Всеобщие жалобы на отвратительную погоду в эту весну его не трогали. Общая лицемерная радость, что обошлось без половодья, его тоже не волновала. Как-то случилось, что в их отдел долгое время никто не звонил. Тойер, не скрываясь, взялся разгадывать кроссворд и в поле из пяти букв, обозначавших приток какой-то реки, не задумываясь, написал «Фаунс». Некоторое время он смотрел на слово, пока не вспомнил. И тотчас схватил листок бумаги, который долго не убирал со стола, — записи Ильдирим, сделанные сразу после прихода Ратцера. Он прочел их, затем посмотрел на своих приунывших подчиненных:

— Не попытаться ли нам еще раз?

Никому не понадобилось переспрашивать, что он имел в виду.

Ильдирим получила от шефа дешевый букет цветов, открытку с видом Гейдельбергского замка, на которой были нацарапаны слова извинения, но, самое главное, она безоговорочно получила отпуск, когда Вернц понял, почему не состоялась ее встреча с Дунканом. Замкнутый доктор из Новой Зеландии тоже не преминул выразить ей по телефону сочувствие в связи с неприятным случаем. Они на этот раз условились встретиться в ближайшую среду. Ильдирим пришлось вычислять, когда это будет. Она с трудом сообразила, что теперь утро вторника. Ее внутренний календарь почему-то застрял на том вечере, почти неделю назад, когда к ней домой наведался Ратцер.
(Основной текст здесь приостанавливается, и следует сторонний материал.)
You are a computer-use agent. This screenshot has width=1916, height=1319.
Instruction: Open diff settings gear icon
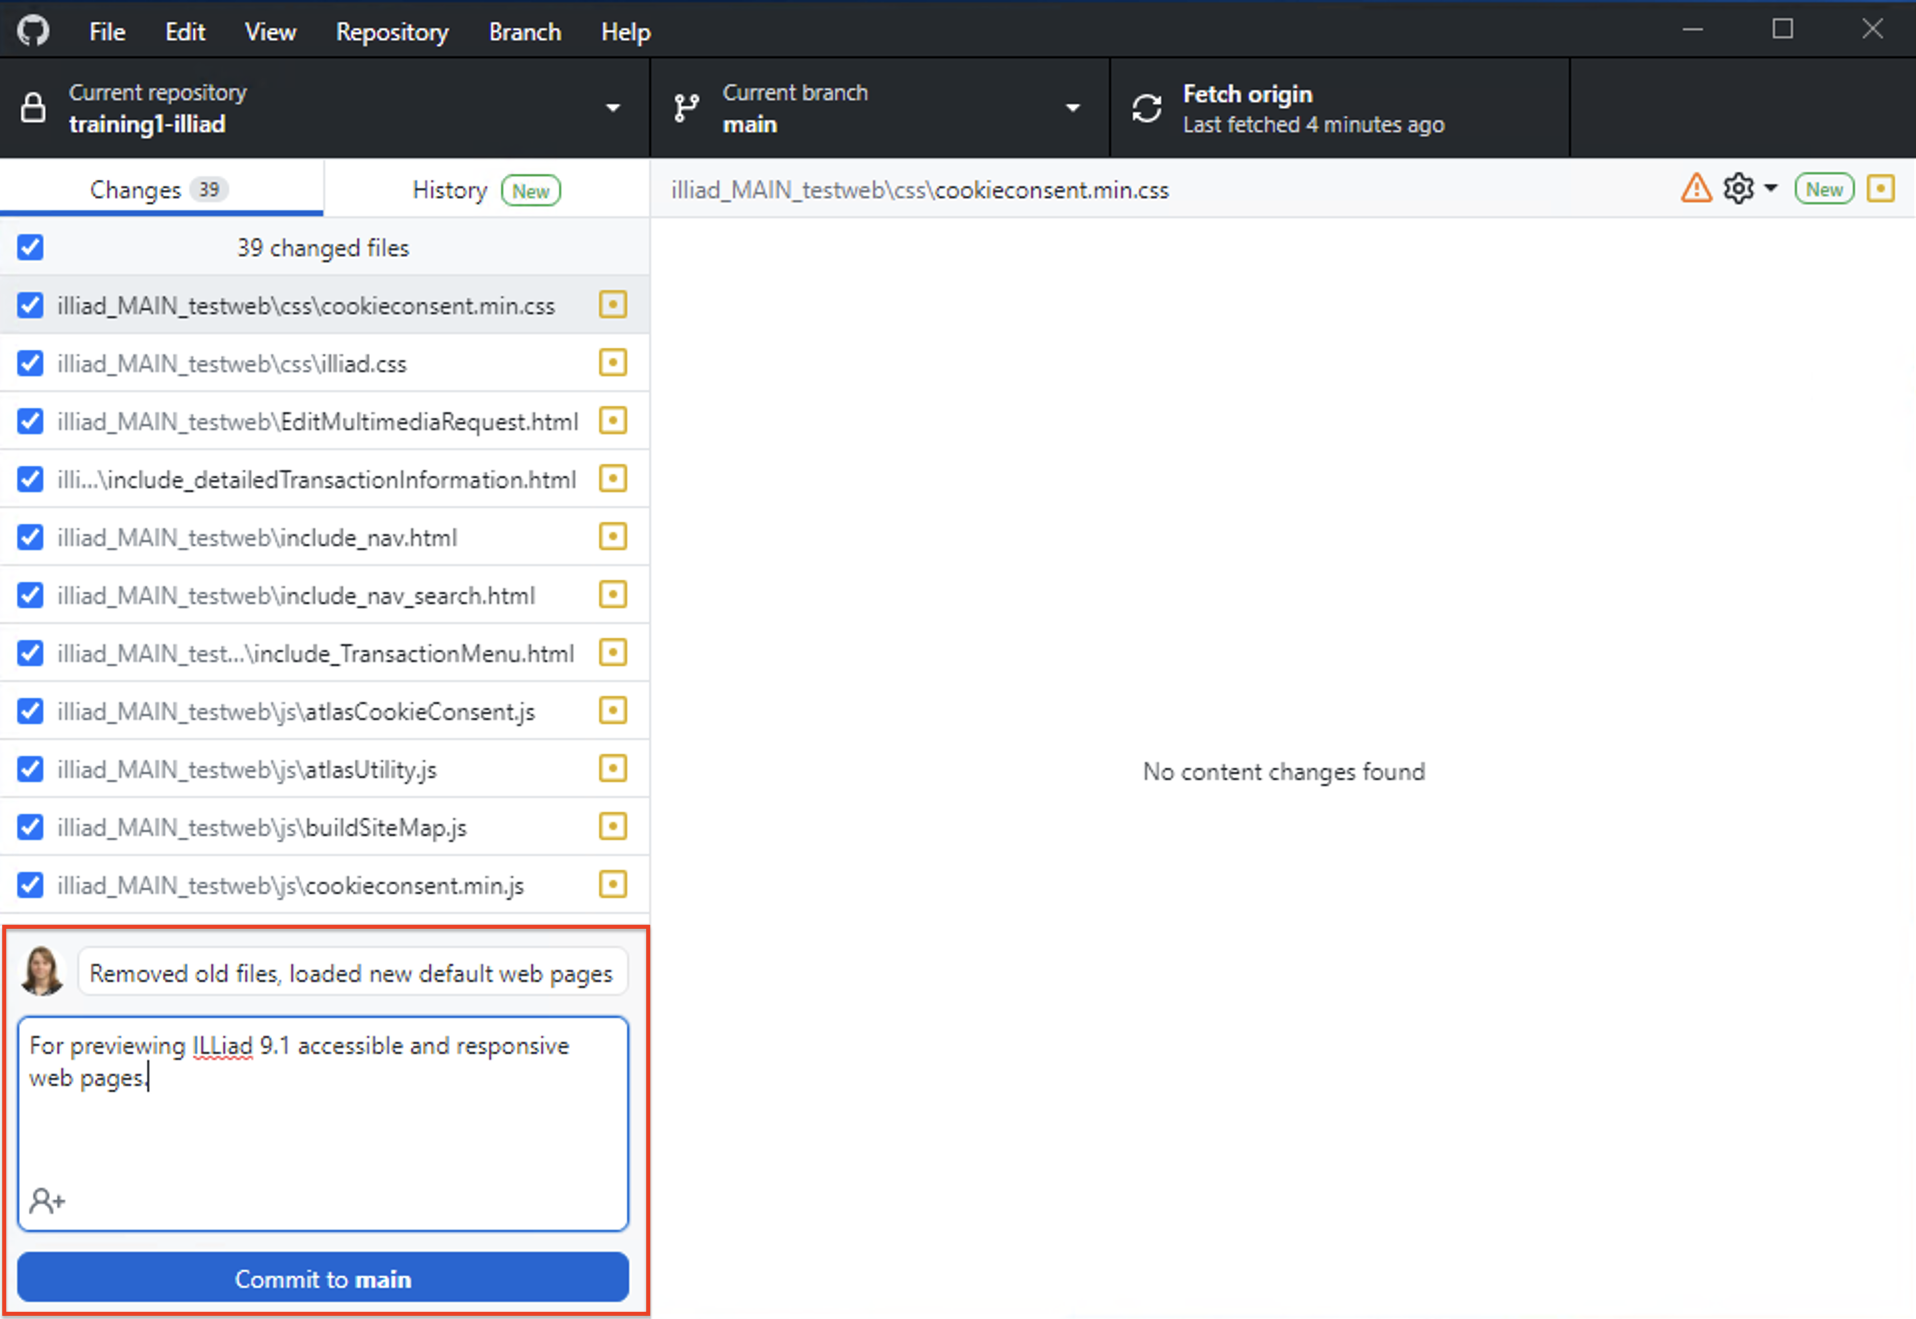(1739, 188)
Слова «Фаунс» и «точка Омеги» не давали ей покоя; она чувствовала, что непременно должна их понять.

Управляющему дома она хладнокровно направила предупреждение в письменной форме, так как он уже целый год не мог заменить периодически отказывавший дверной замок. Уже на следующий день замок был новый, а через двадцать четыре часа Ильдирим, последняя в доме, получила и два новых ключа.
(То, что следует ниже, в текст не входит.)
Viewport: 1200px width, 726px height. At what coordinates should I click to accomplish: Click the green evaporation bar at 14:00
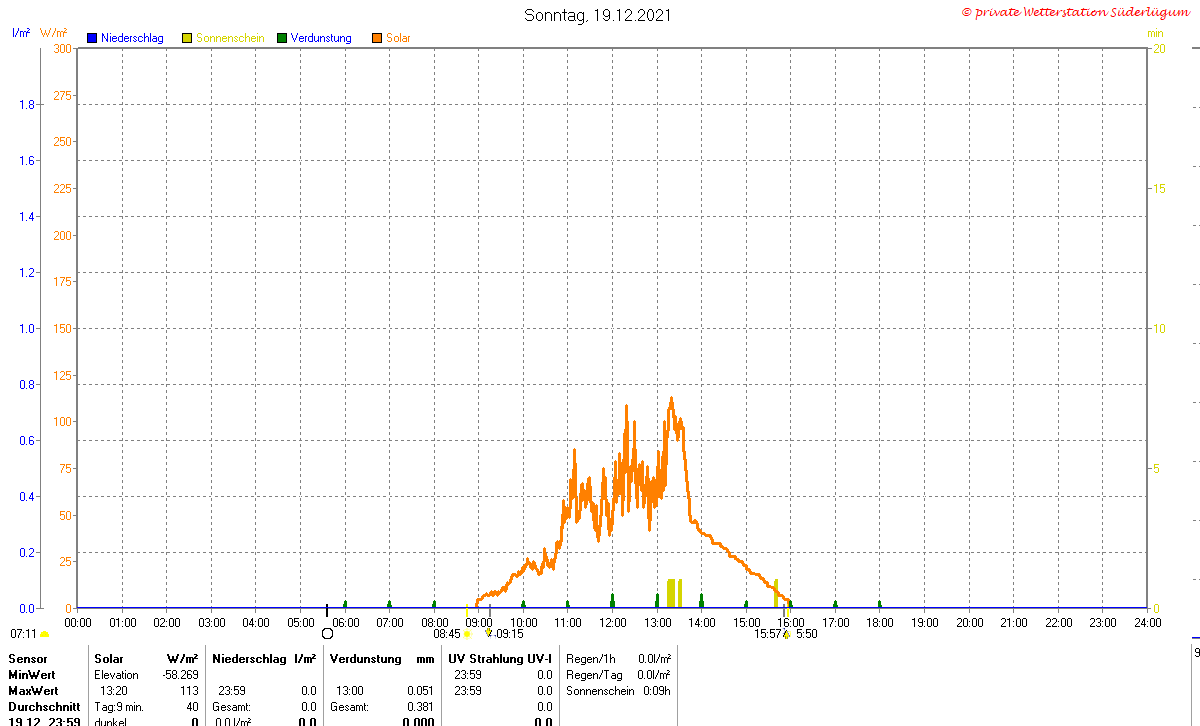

Теперь она ехала в трамвае компании ОЕГ в Мангейм и предавалась главному чувству, посещавшему ее в районе Рейн-Неккар: досаде, что эта колымага тратит на двадцать километров до Мангейма почти целый час. Напротив нее сидел турок в феске и с бородой, один из тех, кто понимает Коран буквально — как справочник следопыта в духе Утенка Дональда, как пожизненную инструкцию поведения. Она стойко выдержала его скептический взгляд и невольно хихикнула, когда он сошел с трамвая на остановке с забавным названием «Оксенкопф» [8]. Лишь на несколько минут трамвай по-настоящему разогнался. Гейдельберг и Мангейм почти срослись. Ильдирим наслаждалась недолгой поездкой по пустой, намокшей под дождем Рейнской равнине. Она представила себе, что подъезжает к морю, холодному северному морю, где можно в одиночестве позавтракать под серым небом, захватив с собой из столовой тарелку с едой. Под громкие крики чаек она сидела бы потом на скамье в парке и в конце концов снова соскучилась бы по своей работе. И снова стала бы втолковывать безработным гулякам в присутствии увешанного золотом элитного повара, сколь предосудительно их поведение, а автомобильных воришек предупреждать о том, что в следующий раз они окажутся за решеткой.